In a previous project, I used an OMAP, which had an additional flag (should all really be standard required flags imo ...) timer_margin set to something nice and big; so that the kernel would load up and (re)configure the wdt, which probably/would trigger a ping (good). Might need early_enable to make sure the kernel actually loads and enables the wdt though.

I don't see any docs for out wdt, so I suppose we only support the basics; but this would be a fix. But then, I have no idea how all our platforms do their resets and if it is even tied at all to our wdt

janh · August 13, 2022, 2:43pm

In this case, there is an external watchdog (PT7A7514) which is non-configurable. It has a fixed timeout of 1.6 seconds (typical, min 1.2 s, max 2.25 s).

janh · August 13, 2022, 3:41pm

After adding a call to cond_resched at the beginning of the for_each_node_by_name loop in rtl83xx_mdio_probe I haven't seen the issue again.

Interestingly, that loop only takes 2+ seconds because of the pr_info calls. If I remove them, the entire loop finishes practically instantly.

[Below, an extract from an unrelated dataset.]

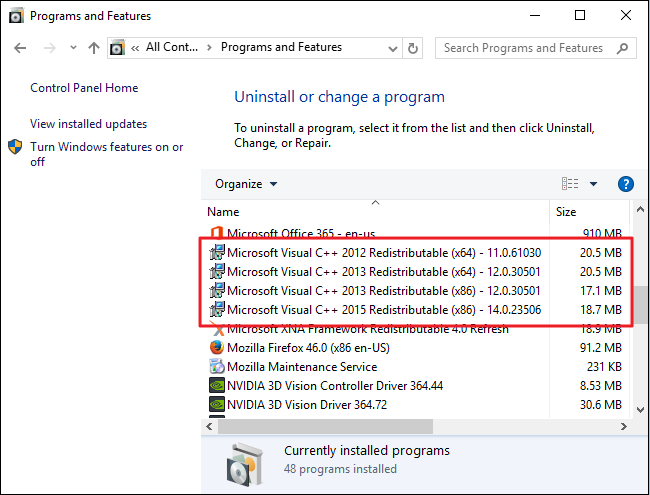Screen dimensions: 650x495
Task: Select Microsoft Visual C++ 2015 Redistributable (x86)
Action: coord(384,310)
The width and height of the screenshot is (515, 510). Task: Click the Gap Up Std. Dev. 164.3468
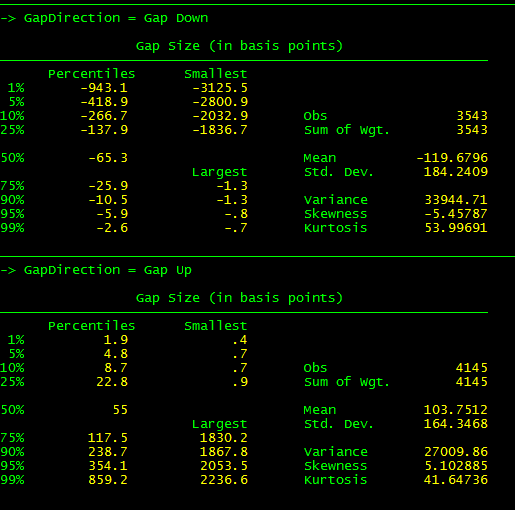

svanheule · August 13, 2022, 3:48pm

Sounds like a good reason for a patch, at least demoting some things to pr_debug() (or better still: dev_debug()). Anyone who wants to debug something, will probably have to build their own images anyway.

svanheule · August 13, 2022, 3:51pm

Maybe the internal pull-down on GPIO0 is to blame for that. Probably still leaking enough current for WDI to sense it. Would explain why I've seen that watchdog chip with an external tri-state buffer on other boards.

The pictures of the 1920-8G don't seem to have much more than some passives around the watchdog chip (U7).